In the second of our debates around the COP15, Richard explains why he believes the politicians in Copenhagen cannot (and will not) sign an equitable deal and why the climate crisis is just a symptom of the larger crisis in capitalism.
In swanky rooms in the Danish city of Copenhagen, powerful people are deciding the world's future. They're thrashing out a deal which, they say, will prevent climate change from destroying our way of life. They talk of global equity; of the West helping the South to develop sustainably; of pulling together against a common climatological foe. They talk, and we should listen, right, because they're all so very, very important.

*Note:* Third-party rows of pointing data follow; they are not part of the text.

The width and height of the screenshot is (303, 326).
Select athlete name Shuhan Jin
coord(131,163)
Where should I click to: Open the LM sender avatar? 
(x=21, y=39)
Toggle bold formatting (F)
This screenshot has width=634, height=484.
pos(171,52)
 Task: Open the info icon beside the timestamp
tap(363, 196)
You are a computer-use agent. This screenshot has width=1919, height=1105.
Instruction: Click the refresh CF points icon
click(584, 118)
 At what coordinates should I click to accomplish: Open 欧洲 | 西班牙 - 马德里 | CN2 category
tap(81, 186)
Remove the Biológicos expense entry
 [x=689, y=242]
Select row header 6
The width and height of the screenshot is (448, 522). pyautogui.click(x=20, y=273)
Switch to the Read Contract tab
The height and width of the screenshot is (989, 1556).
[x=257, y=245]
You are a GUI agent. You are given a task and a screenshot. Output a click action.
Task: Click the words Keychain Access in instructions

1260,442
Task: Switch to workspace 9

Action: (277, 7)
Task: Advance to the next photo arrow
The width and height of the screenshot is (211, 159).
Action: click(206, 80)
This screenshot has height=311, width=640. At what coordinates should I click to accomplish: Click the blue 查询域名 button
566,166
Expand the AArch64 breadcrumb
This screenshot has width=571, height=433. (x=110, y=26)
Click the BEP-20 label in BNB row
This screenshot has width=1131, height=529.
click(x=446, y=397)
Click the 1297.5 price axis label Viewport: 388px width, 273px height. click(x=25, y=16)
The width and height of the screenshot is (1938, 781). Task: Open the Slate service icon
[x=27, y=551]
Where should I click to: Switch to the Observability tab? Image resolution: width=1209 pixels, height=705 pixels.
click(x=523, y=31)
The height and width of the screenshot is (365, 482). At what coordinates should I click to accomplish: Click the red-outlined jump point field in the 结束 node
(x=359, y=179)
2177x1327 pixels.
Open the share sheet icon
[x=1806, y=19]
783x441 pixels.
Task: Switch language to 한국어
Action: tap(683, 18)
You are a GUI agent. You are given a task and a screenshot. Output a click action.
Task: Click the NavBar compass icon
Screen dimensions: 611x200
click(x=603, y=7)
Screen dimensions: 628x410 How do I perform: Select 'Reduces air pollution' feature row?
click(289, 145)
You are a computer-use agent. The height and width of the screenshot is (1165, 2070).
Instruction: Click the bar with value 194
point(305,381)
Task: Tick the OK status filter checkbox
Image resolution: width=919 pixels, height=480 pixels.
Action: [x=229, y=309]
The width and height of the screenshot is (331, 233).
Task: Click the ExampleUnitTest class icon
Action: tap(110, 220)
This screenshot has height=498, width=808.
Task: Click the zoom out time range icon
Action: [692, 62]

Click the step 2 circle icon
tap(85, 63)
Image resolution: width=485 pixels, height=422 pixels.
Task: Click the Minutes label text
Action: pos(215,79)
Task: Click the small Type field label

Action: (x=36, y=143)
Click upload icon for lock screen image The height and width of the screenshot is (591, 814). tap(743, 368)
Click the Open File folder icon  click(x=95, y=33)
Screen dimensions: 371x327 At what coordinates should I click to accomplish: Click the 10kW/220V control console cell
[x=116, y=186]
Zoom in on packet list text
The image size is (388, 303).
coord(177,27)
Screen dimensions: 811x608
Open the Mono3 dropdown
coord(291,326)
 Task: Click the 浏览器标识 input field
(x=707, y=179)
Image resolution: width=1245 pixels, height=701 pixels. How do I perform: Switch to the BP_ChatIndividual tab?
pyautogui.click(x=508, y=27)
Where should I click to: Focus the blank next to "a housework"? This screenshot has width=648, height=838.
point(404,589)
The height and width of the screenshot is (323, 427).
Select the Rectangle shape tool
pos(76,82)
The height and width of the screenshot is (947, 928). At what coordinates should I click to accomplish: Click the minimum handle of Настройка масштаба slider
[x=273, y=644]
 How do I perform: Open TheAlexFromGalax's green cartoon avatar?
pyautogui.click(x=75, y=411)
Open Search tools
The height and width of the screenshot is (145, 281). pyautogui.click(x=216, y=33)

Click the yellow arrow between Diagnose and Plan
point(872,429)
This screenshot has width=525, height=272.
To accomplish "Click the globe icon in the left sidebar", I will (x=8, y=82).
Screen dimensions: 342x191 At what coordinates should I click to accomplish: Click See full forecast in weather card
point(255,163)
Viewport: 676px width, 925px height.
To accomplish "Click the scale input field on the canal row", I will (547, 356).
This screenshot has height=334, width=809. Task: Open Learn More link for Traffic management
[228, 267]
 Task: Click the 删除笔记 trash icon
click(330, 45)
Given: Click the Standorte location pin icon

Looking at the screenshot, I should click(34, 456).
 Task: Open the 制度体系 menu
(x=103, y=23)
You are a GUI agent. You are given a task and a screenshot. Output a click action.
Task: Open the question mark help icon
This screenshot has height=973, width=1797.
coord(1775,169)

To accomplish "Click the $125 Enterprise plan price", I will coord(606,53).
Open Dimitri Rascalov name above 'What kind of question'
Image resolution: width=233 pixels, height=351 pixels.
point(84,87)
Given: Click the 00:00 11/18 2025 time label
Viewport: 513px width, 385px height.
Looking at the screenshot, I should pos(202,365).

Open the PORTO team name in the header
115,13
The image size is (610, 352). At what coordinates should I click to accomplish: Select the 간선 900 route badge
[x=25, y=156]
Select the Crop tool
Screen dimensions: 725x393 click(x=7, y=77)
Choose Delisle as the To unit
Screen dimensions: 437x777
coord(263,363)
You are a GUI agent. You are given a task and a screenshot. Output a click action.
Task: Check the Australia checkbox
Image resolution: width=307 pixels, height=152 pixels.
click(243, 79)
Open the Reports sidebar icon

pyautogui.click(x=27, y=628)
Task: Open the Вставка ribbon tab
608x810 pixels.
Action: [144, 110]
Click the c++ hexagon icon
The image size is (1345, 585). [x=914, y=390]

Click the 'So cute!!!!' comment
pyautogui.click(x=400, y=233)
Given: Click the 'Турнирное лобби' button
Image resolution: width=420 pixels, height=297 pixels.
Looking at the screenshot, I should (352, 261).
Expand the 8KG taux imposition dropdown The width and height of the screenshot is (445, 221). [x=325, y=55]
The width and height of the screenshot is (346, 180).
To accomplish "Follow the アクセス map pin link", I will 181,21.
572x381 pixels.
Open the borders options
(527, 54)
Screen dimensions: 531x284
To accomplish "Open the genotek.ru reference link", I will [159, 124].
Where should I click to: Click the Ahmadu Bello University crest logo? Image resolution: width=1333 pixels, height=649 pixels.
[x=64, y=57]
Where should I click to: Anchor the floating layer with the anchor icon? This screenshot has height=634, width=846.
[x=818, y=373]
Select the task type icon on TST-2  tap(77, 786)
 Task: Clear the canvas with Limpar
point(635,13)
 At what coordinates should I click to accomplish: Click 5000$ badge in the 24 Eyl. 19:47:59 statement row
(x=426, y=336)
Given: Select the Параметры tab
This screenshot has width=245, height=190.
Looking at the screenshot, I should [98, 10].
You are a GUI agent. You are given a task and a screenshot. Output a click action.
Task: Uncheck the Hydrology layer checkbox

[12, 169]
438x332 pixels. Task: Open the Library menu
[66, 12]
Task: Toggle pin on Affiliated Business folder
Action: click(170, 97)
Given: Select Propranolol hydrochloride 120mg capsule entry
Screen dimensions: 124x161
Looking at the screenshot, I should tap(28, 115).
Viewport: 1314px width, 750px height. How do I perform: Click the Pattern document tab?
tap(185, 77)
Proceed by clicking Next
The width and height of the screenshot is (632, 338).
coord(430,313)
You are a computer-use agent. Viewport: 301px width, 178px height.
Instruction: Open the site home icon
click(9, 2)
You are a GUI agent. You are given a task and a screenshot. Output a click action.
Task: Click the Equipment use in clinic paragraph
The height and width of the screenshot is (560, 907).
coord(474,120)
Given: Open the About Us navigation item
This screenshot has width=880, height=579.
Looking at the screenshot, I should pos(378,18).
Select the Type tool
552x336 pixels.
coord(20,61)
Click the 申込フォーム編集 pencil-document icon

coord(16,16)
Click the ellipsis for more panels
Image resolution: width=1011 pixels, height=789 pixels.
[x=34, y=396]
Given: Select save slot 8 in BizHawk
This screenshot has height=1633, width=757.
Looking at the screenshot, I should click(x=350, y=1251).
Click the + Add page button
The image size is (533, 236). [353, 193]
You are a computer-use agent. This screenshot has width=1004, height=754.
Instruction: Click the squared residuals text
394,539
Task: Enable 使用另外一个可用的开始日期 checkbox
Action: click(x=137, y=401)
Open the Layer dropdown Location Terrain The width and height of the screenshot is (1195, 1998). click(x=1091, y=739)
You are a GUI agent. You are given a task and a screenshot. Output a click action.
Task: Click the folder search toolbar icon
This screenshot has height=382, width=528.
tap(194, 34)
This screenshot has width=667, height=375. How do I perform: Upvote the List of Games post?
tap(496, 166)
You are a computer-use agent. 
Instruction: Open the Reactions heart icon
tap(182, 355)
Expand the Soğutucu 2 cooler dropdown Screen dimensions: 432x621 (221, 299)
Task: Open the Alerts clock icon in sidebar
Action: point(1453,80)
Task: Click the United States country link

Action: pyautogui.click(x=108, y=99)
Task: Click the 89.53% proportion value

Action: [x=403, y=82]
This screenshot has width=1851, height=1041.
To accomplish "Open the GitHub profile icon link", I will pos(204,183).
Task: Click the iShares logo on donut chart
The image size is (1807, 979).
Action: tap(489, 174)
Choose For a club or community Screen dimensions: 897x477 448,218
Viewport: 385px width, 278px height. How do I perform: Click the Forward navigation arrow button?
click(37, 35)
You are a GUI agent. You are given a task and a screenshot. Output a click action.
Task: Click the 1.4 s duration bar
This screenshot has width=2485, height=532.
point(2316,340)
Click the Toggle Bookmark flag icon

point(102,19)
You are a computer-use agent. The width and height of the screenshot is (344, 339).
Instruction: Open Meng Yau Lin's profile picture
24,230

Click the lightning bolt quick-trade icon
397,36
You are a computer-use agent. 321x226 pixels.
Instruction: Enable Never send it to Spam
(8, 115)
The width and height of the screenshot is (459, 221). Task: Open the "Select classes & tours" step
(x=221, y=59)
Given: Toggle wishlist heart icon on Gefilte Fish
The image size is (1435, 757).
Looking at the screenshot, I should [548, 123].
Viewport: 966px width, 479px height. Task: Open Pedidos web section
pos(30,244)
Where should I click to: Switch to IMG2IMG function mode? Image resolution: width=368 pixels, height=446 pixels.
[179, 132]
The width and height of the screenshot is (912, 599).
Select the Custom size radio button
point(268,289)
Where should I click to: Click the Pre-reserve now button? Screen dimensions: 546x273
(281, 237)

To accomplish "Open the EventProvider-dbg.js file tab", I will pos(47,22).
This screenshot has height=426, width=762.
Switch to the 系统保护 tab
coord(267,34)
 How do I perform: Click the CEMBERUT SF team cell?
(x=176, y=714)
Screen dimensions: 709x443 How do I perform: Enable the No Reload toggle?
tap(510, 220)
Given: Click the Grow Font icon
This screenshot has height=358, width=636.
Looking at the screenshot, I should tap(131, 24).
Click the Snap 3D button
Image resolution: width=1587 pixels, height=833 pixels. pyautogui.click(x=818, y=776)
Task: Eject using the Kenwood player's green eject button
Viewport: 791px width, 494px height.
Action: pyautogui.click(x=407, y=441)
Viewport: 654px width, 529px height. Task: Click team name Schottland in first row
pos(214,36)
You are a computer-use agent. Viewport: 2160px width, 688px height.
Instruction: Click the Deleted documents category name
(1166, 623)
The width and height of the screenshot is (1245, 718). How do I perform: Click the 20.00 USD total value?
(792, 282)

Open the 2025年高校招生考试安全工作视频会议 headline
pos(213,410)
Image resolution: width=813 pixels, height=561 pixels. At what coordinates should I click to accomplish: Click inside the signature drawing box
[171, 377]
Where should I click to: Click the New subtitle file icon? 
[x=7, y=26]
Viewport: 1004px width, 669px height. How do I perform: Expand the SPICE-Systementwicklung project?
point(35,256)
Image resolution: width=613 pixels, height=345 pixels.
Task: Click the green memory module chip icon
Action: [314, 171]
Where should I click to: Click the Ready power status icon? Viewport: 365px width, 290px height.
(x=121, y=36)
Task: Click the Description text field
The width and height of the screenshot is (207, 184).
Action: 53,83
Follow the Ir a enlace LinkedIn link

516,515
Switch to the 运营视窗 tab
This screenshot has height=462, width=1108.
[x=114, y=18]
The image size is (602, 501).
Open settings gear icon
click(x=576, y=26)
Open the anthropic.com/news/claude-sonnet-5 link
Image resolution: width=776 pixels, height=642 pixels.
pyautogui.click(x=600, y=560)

These people - our elected representatives - are liars and thieves and their solution, a complex web of carbon trading, offsetting and battening down the hatches, is not about solving climate change. It is a naked attempt to exploit a clear and present danger to cement their power at our expense.
We saw this on day two of the COP15 conference, when a secret agreement between "the circle of commitment" leaked into the open. It sought to bind the world's inhabitants into a two-tier emissions framework, with privileged Westerners getting double the carbon ration of the majority of the world's population.
This attempt to embed carbon imperialism and divide the world permanently into emits and emit-nots is just the latest in a long line of reasons to reject the COP15 outright. Another, more congenital problem is that those at the summit cannot solve climate change because they are the ones who caused it.
The conference-goers are committed to going only so far as is compatible with economic growth; entrenching the root cause of climate change and global inequity: free-market globalised capitalism. Their solutions rest on an economic and political system built on the exploitation of the planet and the people who inhabit it.
They'd have you believe that everything will be ok if we just internalise the climate costs: place a price on air and so it can be traded like a cheap bauble in a bazaar. But this just validates their pollution: they bought it, they can break it. While the Maldives and Tuvalu sink beneath the waves and millions of Bangladeshis are displaced by flooding, the global elite is opening up a new market for financiers to gamble with for short-term gain. Just as money is no use to an indigenous tribe forced from their land by illegal logging, what will we buy once they've rendered the world uninhabitable?
Look around you. The rush to create wealth for the very few at the expense of the rest of us has poisoned our seas, polluted our air, chopped down our forests and forced millions off their land and into indentured slavery at the hands of faceless global corporations. The politicians putting pen to paper slaughtered hundreds of thousands overseas in their quest for oil; support the cruellest of dictators if it smoothes the way for business; lecture us on 'doing our bit' while our taxes pay their mortgages; fiddled their expenses while the gap between rich and poor grew ever wider.
Throughout history people in power have taken every opportunity to put themselves first and to exploit every situation to their advantage. What makes you think they've suddenly changed?